List each line in the items below that contains the string "hour".

== Segment start ==

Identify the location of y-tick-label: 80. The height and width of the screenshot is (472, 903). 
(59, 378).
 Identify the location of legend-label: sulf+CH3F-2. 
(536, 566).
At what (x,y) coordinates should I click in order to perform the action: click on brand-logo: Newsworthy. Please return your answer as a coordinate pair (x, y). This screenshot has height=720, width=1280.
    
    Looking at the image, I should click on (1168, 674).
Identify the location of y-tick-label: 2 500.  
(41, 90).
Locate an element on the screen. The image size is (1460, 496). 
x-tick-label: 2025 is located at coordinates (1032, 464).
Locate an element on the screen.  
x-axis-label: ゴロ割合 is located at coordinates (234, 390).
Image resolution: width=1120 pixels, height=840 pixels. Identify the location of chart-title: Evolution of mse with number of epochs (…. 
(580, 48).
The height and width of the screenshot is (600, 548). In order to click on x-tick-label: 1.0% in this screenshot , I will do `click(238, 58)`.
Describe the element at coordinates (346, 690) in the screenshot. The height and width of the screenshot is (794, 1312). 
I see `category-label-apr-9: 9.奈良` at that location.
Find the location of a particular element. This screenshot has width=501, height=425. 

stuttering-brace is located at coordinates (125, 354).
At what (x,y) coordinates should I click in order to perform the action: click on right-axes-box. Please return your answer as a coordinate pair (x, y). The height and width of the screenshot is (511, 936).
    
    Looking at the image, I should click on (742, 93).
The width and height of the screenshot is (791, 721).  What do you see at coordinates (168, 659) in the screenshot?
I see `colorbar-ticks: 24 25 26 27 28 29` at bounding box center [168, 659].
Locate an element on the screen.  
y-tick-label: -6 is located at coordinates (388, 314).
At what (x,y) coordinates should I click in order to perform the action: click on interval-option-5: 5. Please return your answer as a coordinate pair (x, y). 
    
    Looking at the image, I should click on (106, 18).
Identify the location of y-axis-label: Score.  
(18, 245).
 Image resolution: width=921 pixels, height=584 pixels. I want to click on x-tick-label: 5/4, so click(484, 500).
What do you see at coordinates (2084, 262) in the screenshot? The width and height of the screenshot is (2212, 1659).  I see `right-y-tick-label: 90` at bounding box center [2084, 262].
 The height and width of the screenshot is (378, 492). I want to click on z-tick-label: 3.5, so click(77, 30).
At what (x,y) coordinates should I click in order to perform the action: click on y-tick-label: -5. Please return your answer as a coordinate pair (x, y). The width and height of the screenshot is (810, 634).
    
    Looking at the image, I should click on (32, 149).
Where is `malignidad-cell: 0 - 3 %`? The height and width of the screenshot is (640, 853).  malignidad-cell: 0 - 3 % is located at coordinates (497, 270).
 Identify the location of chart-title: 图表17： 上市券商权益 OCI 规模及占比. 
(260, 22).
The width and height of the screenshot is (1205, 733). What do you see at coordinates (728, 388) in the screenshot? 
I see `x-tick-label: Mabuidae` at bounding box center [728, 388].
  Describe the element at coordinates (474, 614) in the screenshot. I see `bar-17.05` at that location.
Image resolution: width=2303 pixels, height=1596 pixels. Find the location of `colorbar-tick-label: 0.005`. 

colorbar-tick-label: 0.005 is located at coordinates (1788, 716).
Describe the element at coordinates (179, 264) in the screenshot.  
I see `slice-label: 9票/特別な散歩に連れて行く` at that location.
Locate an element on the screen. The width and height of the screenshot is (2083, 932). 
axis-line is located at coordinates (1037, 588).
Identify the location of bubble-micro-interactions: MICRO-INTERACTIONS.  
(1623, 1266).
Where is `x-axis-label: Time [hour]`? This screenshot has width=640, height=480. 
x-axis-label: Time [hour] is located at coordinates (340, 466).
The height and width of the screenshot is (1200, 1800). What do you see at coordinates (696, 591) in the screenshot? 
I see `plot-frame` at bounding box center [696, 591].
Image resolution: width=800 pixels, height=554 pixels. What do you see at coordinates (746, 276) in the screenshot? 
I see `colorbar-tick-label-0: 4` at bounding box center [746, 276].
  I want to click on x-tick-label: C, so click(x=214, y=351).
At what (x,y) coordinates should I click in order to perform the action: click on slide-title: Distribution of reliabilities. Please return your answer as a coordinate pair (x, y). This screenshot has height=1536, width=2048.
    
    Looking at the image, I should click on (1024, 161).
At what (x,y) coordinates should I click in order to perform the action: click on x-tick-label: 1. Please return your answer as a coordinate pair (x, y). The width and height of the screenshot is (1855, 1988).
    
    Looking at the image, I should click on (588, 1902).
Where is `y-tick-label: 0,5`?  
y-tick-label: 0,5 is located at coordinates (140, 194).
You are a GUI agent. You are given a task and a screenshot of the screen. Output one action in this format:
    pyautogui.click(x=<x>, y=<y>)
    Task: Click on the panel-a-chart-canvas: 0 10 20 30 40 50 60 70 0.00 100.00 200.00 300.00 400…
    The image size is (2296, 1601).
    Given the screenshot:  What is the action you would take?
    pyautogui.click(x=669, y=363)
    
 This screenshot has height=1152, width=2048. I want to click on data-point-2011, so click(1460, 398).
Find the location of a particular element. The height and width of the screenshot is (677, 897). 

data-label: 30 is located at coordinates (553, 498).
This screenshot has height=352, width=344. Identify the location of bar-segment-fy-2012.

== Segment end ==

▸ **EXERCISE ANSWER**:
Where is `x-axis-label: Time [hour]`? This screenshot has width=640, height=480. 
x-axis-label: Time [hour] is located at coordinates (340, 466).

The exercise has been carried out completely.